Problem statement
Each entry that follows should be retyped in full and exactly.

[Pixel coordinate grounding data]
- - - - -

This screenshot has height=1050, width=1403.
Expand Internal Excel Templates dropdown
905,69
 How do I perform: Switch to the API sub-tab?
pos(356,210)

- - - - -

Result of the task
This screenshot has height=1050, width=1403.
Expand Internal Excel Templates dropdown
905,69
 How do I perform: Switch to the API sub-tab?
pos(356,210)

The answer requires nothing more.